-- Goal --
Rewrite all of the rows below, replacing "How do I perform" with "How can I perform" wherever it occurs and leaving everything else unchanged.

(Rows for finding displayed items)
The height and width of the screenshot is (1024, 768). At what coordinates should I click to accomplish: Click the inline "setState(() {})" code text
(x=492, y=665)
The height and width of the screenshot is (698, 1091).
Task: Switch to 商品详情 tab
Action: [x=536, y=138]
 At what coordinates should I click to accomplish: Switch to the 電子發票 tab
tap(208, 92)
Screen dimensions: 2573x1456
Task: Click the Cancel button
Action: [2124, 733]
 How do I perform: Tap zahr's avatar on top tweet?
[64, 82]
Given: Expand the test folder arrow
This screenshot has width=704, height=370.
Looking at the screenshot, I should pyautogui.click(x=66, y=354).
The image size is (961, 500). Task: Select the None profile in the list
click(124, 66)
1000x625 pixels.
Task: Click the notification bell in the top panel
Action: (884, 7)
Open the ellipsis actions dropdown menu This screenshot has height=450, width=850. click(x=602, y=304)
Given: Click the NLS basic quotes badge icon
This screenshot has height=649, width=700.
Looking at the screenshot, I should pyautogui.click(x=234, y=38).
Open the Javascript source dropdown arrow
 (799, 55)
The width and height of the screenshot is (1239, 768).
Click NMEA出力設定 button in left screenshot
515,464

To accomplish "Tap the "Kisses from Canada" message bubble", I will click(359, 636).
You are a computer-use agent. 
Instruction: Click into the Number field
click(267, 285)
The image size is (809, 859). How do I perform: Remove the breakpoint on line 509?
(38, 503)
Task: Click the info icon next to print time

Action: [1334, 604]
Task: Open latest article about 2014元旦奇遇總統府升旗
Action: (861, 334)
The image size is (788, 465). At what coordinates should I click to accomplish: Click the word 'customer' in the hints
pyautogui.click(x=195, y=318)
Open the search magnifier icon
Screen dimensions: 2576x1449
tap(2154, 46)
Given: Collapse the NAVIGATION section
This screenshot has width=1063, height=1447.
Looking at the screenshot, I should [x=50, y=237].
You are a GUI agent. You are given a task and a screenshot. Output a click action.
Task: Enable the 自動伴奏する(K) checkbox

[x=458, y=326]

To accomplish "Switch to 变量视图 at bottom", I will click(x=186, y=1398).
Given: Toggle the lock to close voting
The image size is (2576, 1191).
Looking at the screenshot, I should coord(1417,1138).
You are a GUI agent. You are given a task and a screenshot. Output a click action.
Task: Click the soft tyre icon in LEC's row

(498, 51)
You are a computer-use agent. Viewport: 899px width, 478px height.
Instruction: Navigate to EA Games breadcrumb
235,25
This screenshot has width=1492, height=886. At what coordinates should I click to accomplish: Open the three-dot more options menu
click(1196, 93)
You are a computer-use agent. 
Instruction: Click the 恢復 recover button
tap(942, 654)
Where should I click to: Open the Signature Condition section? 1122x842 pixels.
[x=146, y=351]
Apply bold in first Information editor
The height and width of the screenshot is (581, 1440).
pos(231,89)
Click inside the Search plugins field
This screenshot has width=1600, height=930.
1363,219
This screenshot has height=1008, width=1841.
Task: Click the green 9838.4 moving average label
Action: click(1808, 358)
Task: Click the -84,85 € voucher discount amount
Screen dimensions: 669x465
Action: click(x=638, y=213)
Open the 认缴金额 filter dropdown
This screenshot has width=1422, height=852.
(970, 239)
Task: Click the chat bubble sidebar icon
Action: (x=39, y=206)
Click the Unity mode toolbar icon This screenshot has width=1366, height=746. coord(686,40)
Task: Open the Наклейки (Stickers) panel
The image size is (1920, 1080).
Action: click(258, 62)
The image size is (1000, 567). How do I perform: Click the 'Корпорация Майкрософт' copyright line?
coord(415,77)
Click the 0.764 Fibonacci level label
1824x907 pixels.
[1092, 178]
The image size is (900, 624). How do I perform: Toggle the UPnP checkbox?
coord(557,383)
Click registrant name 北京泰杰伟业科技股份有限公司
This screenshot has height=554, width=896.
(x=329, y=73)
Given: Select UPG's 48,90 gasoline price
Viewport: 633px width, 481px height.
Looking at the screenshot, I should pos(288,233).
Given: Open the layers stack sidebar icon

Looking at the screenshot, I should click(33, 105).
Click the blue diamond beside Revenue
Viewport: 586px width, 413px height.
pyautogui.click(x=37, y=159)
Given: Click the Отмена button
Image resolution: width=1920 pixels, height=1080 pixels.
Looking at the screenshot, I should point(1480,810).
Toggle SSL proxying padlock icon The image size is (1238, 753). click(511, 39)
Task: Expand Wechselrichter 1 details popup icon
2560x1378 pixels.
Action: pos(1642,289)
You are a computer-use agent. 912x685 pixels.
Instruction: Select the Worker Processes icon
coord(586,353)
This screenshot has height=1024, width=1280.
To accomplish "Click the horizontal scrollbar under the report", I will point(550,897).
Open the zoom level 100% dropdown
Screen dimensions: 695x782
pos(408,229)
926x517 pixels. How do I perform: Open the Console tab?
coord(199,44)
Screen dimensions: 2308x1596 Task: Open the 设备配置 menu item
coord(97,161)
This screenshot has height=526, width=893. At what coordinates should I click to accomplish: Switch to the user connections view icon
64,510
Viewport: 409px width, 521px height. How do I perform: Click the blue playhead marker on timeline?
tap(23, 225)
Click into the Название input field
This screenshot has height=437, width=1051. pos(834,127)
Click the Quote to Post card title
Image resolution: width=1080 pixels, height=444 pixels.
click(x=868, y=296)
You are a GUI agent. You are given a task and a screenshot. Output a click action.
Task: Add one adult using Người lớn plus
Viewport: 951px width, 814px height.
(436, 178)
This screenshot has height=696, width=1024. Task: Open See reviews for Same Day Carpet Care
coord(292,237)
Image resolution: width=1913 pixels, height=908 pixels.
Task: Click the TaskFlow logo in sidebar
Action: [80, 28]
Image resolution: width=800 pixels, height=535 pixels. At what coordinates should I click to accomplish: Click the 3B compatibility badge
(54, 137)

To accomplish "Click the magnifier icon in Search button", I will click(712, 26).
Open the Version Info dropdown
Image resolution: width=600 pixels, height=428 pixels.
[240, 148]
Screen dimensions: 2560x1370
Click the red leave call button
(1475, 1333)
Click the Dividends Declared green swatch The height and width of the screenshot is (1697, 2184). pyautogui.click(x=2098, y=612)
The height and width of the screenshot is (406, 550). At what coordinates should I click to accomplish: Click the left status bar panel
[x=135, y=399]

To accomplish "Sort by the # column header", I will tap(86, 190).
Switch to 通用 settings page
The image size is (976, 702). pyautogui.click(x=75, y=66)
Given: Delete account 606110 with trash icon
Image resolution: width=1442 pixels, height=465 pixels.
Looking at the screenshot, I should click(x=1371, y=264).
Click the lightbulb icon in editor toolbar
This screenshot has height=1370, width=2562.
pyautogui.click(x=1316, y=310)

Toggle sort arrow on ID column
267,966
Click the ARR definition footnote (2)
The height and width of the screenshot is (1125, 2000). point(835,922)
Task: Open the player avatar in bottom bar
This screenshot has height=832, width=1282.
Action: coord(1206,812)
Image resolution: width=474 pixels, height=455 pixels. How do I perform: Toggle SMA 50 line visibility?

-- Exercise response --
The height and width of the screenshot is (1024, 768). At what coordinates should I click to accomplish: Click the inline "setState(() {})" code text
(x=492, y=665)
The height and width of the screenshot is (698, 1091).
Task: Switch to 商品详情 tab
Action: [x=536, y=138]
 At what coordinates should I click to accomplish: Switch to the 電子發票 tab
tap(208, 92)
Screen dimensions: 2573x1456
Task: Click the Cancel button
Action: [2124, 733]
 How can I perform: Tap zahr's avatar on top tweet?
[64, 82]
Given: Expand the test folder arrow
This screenshot has width=704, height=370.
Looking at the screenshot, I should pyautogui.click(x=66, y=354).
The image size is (961, 500). Task: Select the None profile in the list
click(124, 66)
1000x625 pixels.
Task: Click the notification bell in the top panel
Action: (884, 7)
Open the ellipsis actions dropdown menu This screenshot has height=450, width=850. click(x=602, y=304)
Given: Click the NLS basic quotes badge icon
This screenshot has height=649, width=700.
Looking at the screenshot, I should pyautogui.click(x=234, y=38).
Open the Javascript source dropdown arrow
 (799, 55)
The width and height of the screenshot is (1239, 768).
Click NMEA出力設定 button in left screenshot
515,464

To accomplish "Tap the "Kisses from Canada" message bubble", I will click(359, 636).
You are a computer-use agent. 
Instruction: Click into the Number field
click(267, 285)
The image size is (809, 859). How can I perform: Remove the breakpoint on line 509?
(38, 503)
Task: Click the info icon next to print time

Action: [1334, 604]
Task: Open latest article about 2014元旦奇遇總統府升旗
Action: (861, 334)
The image size is (788, 465). At what coordinates should I click to accomplish: Click the word 'customer' in the hints
pyautogui.click(x=195, y=318)
Open the search magnifier icon
Screen dimensions: 2576x1449
tap(2154, 46)
Given: Collapse the NAVIGATION section
This screenshot has width=1063, height=1447.
Looking at the screenshot, I should [x=50, y=237].
You are a GUI agent. You are given a task and a screenshot. Output a click action.
Task: Enable the 自動伴奏する(K) checkbox

[x=458, y=326]

To accomplish "Switch to 变量视图 at bottom", I will click(x=186, y=1398).
Given: Toggle the lock to close voting
The image size is (2576, 1191).
Looking at the screenshot, I should coord(1417,1138).
You are a GUI agent. You are given a task and a screenshot. Output a click action.
Task: Click the soft tyre icon in LEC's row

(498, 51)
You are a computer-use agent. Viewport: 899px width, 478px height.
Instruction: Navigate to EA Games breadcrumb
235,25
This screenshot has width=1492, height=886. At what coordinates should I click to accomplish: Open the three-dot more options menu
click(1196, 93)
You are a computer-use agent. 
Instruction: Click the 恢復 recover button
tap(942, 654)
Where should I click to: Open the Signature Condition section? 1122x842 pixels.
[x=146, y=351]
Apply bold in first Information editor
The height and width of the screenshot is (581, 1440).
pos(231,89)
Click inside the Search plugins field
This screenshot has width=1600, height=930.
1363,219
This screenshot has height=1008, width=1841.
Task: Click the green 9838.4 moving average label
Action: click(1808, 358)
Task: Click the -84,85 € voucher discount amount
Screen dimensions: 669x465
Action: click(x=638, y=213)
Open the 认缴金额 filter dropdown
This screenshot has width=1422, height=852.
(970, 239)
Task: Click the chat bubble sidebar icon
Action: (x=39, y=206)
Click the Unity mode toolbar icon This screenshot has width=1366, height=746. coord(686,40)
Task: Open the Наклейки (Stickers) panel
The image size is (1920, 1080).
Action: click(258, 62)
The image size is (1000, 567). How can I perform: Click the 'Корпорация Майкрософт' copyright line?
coord(415,77)
Click the 0.764 Fibonacci level label
1824x907 pixels.
[1092, 178]
The image size is (900, 624). How can I perform: Toggle the UPnP checkbox?
coord(557,383)
Click registrant name 北京泰杰伟业科技股份有限公司
This screenshot has height=554, width=896.
(x=329, y=73)
Given: Select UPG's 48,90 gasoline price
Viewport: 633px width, 481px height.
Looking at the screenshot, I should pos(288,233).
Given: Open the layers stack sidebar icon

Looking at the screenshot, I should click(33, 105).
Click the blue diamond beside Revenue
Viewport: 586px width, 413px height.
pyautogui.click(x=37, y=159)
Given: Click the Отмена button
Image resolution: width=1920 pixels, height=1080 pixels.
Looking at the screenshot, I should point(1480,810).
Toggle SSL proxying padlock icon The image size is (1238, 753). click(511, 39)
Task: Expand Wechselrichter 1 details popup icon
2560x1378 pixels.
Action: pos(1642,289)
You are a computer-use agent. 912x685 pixels.
Instruction: Select the Worker Processes icon
coord(586,353)
This screenshot has height=1024, width=1280.
To accomplish "Click the horizontal scrollbar under the report", I will point(550,897).
Open the zoom level 100% dropdown
Screen dimensions: 695x782
pos(408,229)
926x517 pixels. How can I perform: Open the Console tab?
coord(199,44)
Screen dimensions: 2308x1596 Task: Open the 设备配置 menu item
coord(97,161)
This screenshot has height=526, width=893. At what coordinates should I click to accomplish: Switch to the user connections view icon
64,510
Viewport: 409px width, 521px height. How can I perform: Click the blue playhead marker on timeline?
tap(23, 225)
Click into the Название input field
This screenshot has height=437, width=1051. pos(834,127)
Click the Quote to Post card title
Image resolution: width=1080 pixels, height=444 pixels.
click(x=868, y=296)
You are a GUI agent. You are given a task and a screenshot. Output a click action.
Task: Add one adult using Người lớn plus
Viewport: 951px width, 814px height.
(436, 178)
This screenshot has height=696, width=1024. Task: Open See reviews for Same Day Carpet Care
coord(292,237)
Image resolution: width=1913 pixels, height=908 pixels.
Task: Click the TaskFlow logo in sidebar
Action: [80, 28]
Image resolution: width=800 pixels, height=535 pixels. At what coordinates should I click to accomplish: Click the 3B compatibility badge
(54, 137)

To accomplish "Click the magnifier icon in Search button", I will click(712, 26).
Open the Version Info dropdown
Image resolution: width=600 pixels, height=428 pixels.
[240, 148]
Screen dimensions: 2560x1370
Click the red leave call button
(1475, 1333)
Click the Dividends Declared green swatch The height and width of the screenshot is (1697, 2184). pyautogui.click(x=2098, y=612)
The height and width of the screenshot is (406, 550). At what coordinates should I click to accomplish: Click the left status bar panel
[x=135, y=399]

To accomplish "Sort by the # column header", I will tap(86, 190).
Switch to 通用 settings page
The image size is (976, 702). pyautogui.click(x=75, y=66)
Given: Delete account 606110 with trash icon
Image resolution: width=1442 pixels, height=465 pixels.
Looking at the screenshot, I should click(x=1371, y=264).
Click the lightbulb icon in editor toolbar
This screenshot has height=1370, width=2562.
pyautogui.click(x=1316, y=310)

Toggle sort arrow on ID column
267,966
Click the ARR definition footnote (2)
The height and width of the screenshot is (1125, 2000). point(835,922)
Task: Open the player avatar in bottom bar
This screenshot has height=832, width=1282.
Action: coord(1206,812)
Image resolution: width=474 pixels, height=455 pixels. How can I perform: Toggle SMA 50 line visibility?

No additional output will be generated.